EIRP: Feldtests bei Antennensystemen für 5G NR lassen sich mit speziellen Spektrumanalysatoren messen.
EIRP: Feldtests bei Antennensystemen für 5G NR lassen sich mit speziellen Spektrumanalysatoren messen.
(Bild: (c) James Thew - stock.adobe.com)

Mit dem Aufkommen aktiver Antennensysteme für 5G-New-Radio (NR) sind neue Prüf- und Testmethoden notwendig. Dazu gehört die effektive isotrope Strahlungsleistung (EIRP; Effective Isotropic Radiated Power). Damit überprüfen Techniker die Sendeleistung und Abstrahlung. Vorbei sind die Zeiten, in denen die Sendeleistung einfach mit einem Absorptionsleistungsmesser erfasst oder eine direkte Verbindung über einen Sniffer-Port in der Antenneneinspeisung verwendet wurde.

Für die Messungen müssen neue Techniken im Feld zum Einsatz kommen. Der Beitrag befasst sich mit den Grundlagen, Herausforderungen und Best Practices von EIRP-Tests bei der Installation und Wartung von 3GPP-5G-Next-Generation-Basisstationen (gNB). Dazu gehören außerdem wichtige Spezifikationen für ein Spektrumanalysator, um genaue EIRP-Messungen zu gewährleisten.

Komplexe Antennensysteme für 5G

Vor 5G verwendeten Funksysteme, wie Mobilfunk (GSM), PMR, Rundfunk oder Militär, relativ einfache Sender und Antennen. Waren der Antennengewinn und die Eingangsleistung bekannt, konnten Entwickler die Signalstärken vorhersagen und somit eine Basisstation validieren, die Sicherheit garantieren und Leistungsindikatoren analysieren.

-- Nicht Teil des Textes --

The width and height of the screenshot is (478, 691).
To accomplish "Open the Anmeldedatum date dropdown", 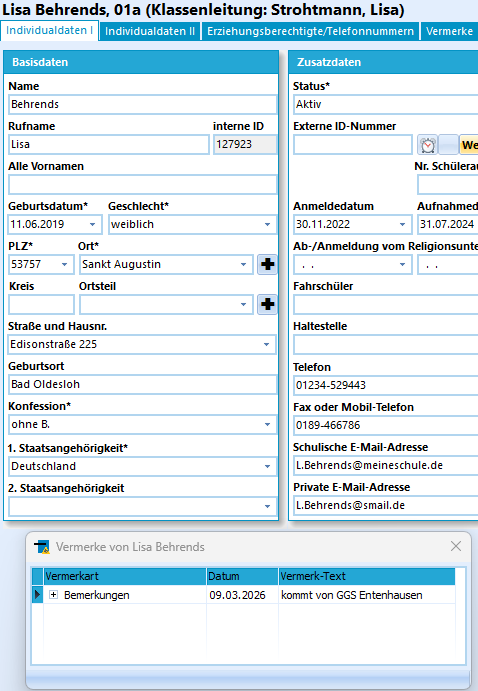I will pos(402,224).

Heute ist das nicht mehr der Fall. 5G-Netze benötigen komplexe aktive Antennensysteme, die erhebliche Änderungen bei der Installation und Wartung von Basisstationen mit sich bringen. Diese Komplexität ist notwendig, um die Effizienz und Geschwindigkeit von 5G zu erreichen. Herkömmliche Messmethoden sind unpraktisch geworden, und die Ergebnisse hätten, selbst wenn möglich, wenig Bezug zur Leistungsfähigkeit des Netzwerks.

Alle Beteiligten an 5G-Netzen haben andere Prioritäten: Mobilfunkbetreiber müssen die Qualität der Verbindungen von Endgeräten (User Equipment) bewerten und die Feldabdeckung kartieren. Die installierten 5G-Basisstationen müssen von Technikern auf ausreichend Sendeleistung und Beamforming hin überprüft werden. Regulierungsbehörden müssen die Einhaltung der elektromagnetischen Pegel sicherstellen und bewerten sowie die Freigabe von Frequenzen durchsetzen.

Die äquivalente isotrope Strahlungsleistung, kurz EIRP für Equivalent Isotropically Radiated Power, ist das Produkt aus Sendeleistung und Antennengewinn in einer bestimmten Richtung relativ zu einer isotropen Antenne. EIRP gehört zu den Indikatoren, um die Leistungsfähigkeit, Sicherheit, Abdeckung und Konformität eines 5G-Netzes zu bestimmen.

Eine Antenne als eine Punktquelle oder als eine Richtantenne

Bild 1: Leistungspegel gemessen in einer Entfernung von 100 m von einem isotropen Sender (links) und von einer Richtantenne mit einem Gewinn von 6 dBi (rechts). Die Richtantenne hat die effektive Strahlungsleistung einer isotropen Antenne, die mit +36 dBm oder 4 W gespeist wird.
Bild 1: Leistungspegel gemessen in einer Entfernung von 100 m von einem isotropen Sender (links) und von einer Richtantenne mit einem Gewinn von 6 dBi (rechts). Die Richtantenne hat die effektive Strahlungsleistung einer isotropen Antenne, die mit +36 dBm oder 4 W gespeist wird.
(Bild: Anritsu)

Beispiel: Eine Antenne strahlt als Punktquelle gleichmäßig in alle Richtungen ab. Würde man die Leistung in einer bestimmten Entfernung messen, wäre diese unabhängig von der Richtung gleich. Wie ein Stein, der in ein Wasserbecken fällt und gleichmäßig in alle Richtungen verteilte Wellen erzeugt, würde die Antenne isotrop abstrahlen und einen Gewinn von 1 haben.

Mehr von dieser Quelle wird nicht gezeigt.